- Mundurowi podjęli rozmowę z seniorką, która nie była w stanie podać swoich danych osobowych oraz adresu zamieszkania. Kobieta była wyraźnie wychłodzona i oszołomiona. Rozmowa z nią była znacznie utrudniona. Po dłuższej chwili starsza Pani oświadczyła, że mieszka w Miękini i ostatecznie podała tylko swoje imię. Na pytania policjantów czy potrzebuje pomocy medycznej, zaprzeczała. Funkcjonariusze nie zauważyli u niej obrażeń ciała. W związku z zaistniałą sytuacją dzielnicowi od razu pomogli kobiecie, zaopiekowali się nią i podjęli próbę odnalezienia jej adresu zamieszkania, informując na bieżąco o wszystkim oficera dyżurnego - informuje sierż. Katarzyna Bisztyk-Radoń z Komendy Powiatowej Policji w Środzie Śląskiej.
W tym samym czasie oficer dyżurny odebrał telefon z informacją o zaginięciu kobiety. Dzięki wnikliwemu rozpytaniu oraz skojarzeniu tych dwóch faktów uzyskał on niezbędne informacje od zgłaszającej, które były kluczowe w potwierdzeniu danych.

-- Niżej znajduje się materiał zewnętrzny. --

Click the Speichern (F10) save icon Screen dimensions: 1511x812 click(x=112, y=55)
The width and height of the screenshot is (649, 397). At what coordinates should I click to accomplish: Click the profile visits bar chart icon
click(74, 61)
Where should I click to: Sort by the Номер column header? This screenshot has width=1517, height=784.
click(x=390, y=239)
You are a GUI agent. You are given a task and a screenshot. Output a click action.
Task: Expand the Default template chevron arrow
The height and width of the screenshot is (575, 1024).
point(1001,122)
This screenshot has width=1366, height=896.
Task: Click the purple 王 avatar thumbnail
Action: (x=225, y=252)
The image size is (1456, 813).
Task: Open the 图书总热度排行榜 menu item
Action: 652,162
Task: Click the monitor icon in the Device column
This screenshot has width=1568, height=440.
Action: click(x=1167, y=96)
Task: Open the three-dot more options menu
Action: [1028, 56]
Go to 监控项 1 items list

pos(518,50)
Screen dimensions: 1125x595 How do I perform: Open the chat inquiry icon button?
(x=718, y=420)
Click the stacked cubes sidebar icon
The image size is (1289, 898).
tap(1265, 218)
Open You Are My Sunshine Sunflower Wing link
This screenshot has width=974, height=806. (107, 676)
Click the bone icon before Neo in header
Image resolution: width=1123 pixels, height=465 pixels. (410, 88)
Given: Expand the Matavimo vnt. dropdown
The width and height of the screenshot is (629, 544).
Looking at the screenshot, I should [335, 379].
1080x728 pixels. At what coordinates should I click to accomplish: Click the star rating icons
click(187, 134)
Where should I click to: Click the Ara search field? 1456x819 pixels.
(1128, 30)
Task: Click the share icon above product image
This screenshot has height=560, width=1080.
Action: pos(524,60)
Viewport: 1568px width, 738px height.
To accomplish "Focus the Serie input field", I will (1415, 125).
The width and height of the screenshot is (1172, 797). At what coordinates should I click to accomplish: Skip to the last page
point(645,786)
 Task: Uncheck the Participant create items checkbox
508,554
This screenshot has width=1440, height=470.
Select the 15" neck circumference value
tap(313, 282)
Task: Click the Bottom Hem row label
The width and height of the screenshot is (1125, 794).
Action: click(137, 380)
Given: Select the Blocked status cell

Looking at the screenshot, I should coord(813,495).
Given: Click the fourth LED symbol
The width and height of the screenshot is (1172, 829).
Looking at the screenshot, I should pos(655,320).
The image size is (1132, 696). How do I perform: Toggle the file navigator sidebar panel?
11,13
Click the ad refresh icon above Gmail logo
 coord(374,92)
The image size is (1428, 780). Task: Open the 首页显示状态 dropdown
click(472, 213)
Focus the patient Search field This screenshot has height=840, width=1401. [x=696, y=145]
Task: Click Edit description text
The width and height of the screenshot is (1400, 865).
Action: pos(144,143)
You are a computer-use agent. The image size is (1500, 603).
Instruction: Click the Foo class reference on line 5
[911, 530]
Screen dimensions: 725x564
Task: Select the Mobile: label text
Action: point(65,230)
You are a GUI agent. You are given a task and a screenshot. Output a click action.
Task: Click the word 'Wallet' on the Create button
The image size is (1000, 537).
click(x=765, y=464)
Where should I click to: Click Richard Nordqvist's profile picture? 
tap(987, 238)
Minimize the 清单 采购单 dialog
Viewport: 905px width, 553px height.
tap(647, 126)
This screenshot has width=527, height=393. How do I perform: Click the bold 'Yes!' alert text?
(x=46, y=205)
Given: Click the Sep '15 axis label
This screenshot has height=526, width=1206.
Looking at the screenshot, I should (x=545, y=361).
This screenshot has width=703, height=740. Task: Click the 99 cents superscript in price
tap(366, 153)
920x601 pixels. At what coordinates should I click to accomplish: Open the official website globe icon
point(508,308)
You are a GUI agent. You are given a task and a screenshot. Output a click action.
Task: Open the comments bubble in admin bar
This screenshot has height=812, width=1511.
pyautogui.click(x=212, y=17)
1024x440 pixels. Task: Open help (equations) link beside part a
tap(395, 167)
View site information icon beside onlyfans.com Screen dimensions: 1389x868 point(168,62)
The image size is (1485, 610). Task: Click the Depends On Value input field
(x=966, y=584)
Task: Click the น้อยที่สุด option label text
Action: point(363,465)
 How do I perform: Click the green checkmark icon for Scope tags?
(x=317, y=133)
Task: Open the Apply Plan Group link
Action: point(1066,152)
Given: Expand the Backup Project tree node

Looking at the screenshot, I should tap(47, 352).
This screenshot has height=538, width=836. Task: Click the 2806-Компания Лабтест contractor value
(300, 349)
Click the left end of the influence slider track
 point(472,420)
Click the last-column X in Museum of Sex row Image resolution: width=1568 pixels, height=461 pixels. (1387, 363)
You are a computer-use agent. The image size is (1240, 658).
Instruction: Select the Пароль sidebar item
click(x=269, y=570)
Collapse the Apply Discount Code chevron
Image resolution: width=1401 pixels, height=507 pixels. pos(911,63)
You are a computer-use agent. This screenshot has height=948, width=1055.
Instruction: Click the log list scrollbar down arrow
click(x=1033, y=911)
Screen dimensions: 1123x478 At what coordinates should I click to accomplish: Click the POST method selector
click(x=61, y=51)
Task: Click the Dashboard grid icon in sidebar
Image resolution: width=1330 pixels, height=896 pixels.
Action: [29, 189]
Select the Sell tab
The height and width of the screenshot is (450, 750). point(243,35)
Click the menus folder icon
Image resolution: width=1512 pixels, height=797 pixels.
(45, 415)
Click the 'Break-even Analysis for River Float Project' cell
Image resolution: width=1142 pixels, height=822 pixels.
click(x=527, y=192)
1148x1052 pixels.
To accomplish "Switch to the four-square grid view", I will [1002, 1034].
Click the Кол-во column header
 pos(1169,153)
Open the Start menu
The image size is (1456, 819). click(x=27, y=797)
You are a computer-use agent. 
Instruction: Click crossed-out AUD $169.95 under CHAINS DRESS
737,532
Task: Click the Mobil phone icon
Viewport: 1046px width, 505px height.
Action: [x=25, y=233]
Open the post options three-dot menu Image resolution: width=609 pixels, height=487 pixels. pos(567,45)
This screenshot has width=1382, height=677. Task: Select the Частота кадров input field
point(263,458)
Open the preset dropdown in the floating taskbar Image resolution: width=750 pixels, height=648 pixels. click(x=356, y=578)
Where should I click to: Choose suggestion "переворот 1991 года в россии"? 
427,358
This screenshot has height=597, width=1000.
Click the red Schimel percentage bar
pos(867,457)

Podany rysopis przez osobę zgłaszającą wskazywał na to, iż może to być ta sama osoba, wobec której dzielnicowi interweniowali na terenie gminy Miękinia. Średzki oficer dyżurny okazał się być bardzo czujny i nie mylił się ze swoim przypuszczeniem, to była ta sama kobieta.
Jak się też okazało, natychmiastowe działanie policjantów pozwoliło na odnalezienie zaginionej osoby, przed wpłynięciem samego zgłoszenia.
- Szybka reakcja, bardzo dobra współpraca policjantów i oficera dyżurnego pozwoliła uniknąć tragedii. 63-latka okazała się być osobą niepełnosprawną, a tego samego dnia popołudniu miała wybrać się na spacer. Nie potrafiła wrócić do swojego miejsca zamieszkania. Wiele godzin spędziła poza domem. Kobieta była wyczerpana i zziębnięta. Bliscy szukali jej od dłuższego czasu - zaznacza policjantka.
Ostatecznie, po ustaleniu wszystkich niezbędnych informacji, seniorka w obecności dzielnicowych szczęśliwie i bezpiecznie wróciła do swojego domu!
- Przypomnijmy, że to nie pierwszy raz, kiedy średzcy funkcjonariusze wykazują się profesjonalizmem, dobrą czujnością, odpowiednią współpracą i świetnym rozpoznaniem swojego rejonu służbowego. To nie pierwszy raz, gdy znajdują się w odpowiednim miejscu i czasie, zapobiegając tragedii! Opieka nad starszą i schorowaną osobą to nie lada wyzwanie. To wiele wyrzeczeń dla najbliższych - podkreśla sierż. Katarzyna Bisztyk-Radoń.
Policja apeluje!
Jeśli opiekujemy się osobą starsza, starajmy się zapobiec takim sytuacjom jak powyższa i zwiększyć swoją czujność. Jeżeli widzimy osoby (szczególnie seniorów), które sprawiają wrażenie zagubionych, są ubrane nieadekwatnie do pogody, dziwnie się zachowują – reagujmy! Czasami jeden telefon pod numer alarmowy wystarczy, aby ocalić czyjeś życie!
Rozwiązaniem też mogłoby być specjalne urządzenie przeznaczone do opieki nad osobami, które mają problemy z pamięcią i tracą orientację w terenie, gubią się lub uciekają.
To mały lokalizator, który można zamontować nawet w odzieży. Można rozważyć również specjalną opaskę na rękę, przypominającą zegarek, której podstawową funkcją jest lokalizacja GPS. Takie urządzenia to świetny i bezpieczny gadżet dla naszych seniorów!